Joseph Casavant (/fr/; 18071874) was a French Canadian manufacturer of pipe organs.

Casavant was born 23 January 1807 in Saint-Hyacinthe, Lower Canada to Dominique Casavant and Marie-Desanges Coderre. Originally a blacksmith, Casavant gave up his trade at age 27 to pursue classical studies in Sainte-Thérèse-de-Blainville. While at Father Charles-Joseph Ducharme's college in 1834, he happened upon a treatise by Dom Bédos de Celles. The 1766 work on organ building was titled L'Art du Facteur d'Orgues (The Art of Organ Building). He subsequently used it to restore the unfinished and abandoned school's organ. News spread throughout the region with the vestry from the Ville de Laval ordering an organ. He set up business in Saint-Hyacinthe and received his first contract in 1840.

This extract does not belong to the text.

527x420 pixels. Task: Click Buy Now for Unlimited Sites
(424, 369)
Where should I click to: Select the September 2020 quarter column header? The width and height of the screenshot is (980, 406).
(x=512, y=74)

In 1850, he received an order for a church organ from Bytown, Canada West. While living there temporarily, he married his second wife Marie-Olive Sicard de Carufel.

By the time he retired in 1866, he had built 17 organs, including the ones for the Catholic cathedrals of Ottawa and Kingston, and the village church in Mont-Saint-Hilaire.

Casavant died in Saint-Hyacinthe on 9 March 1874. His work was carried on by his sons, Joseph-Claver and Samuel-Marie, under the firm name of Casavant Frères. Little of Casavant's work survives today, however the company his two sons established retains the copy of de Celles' work.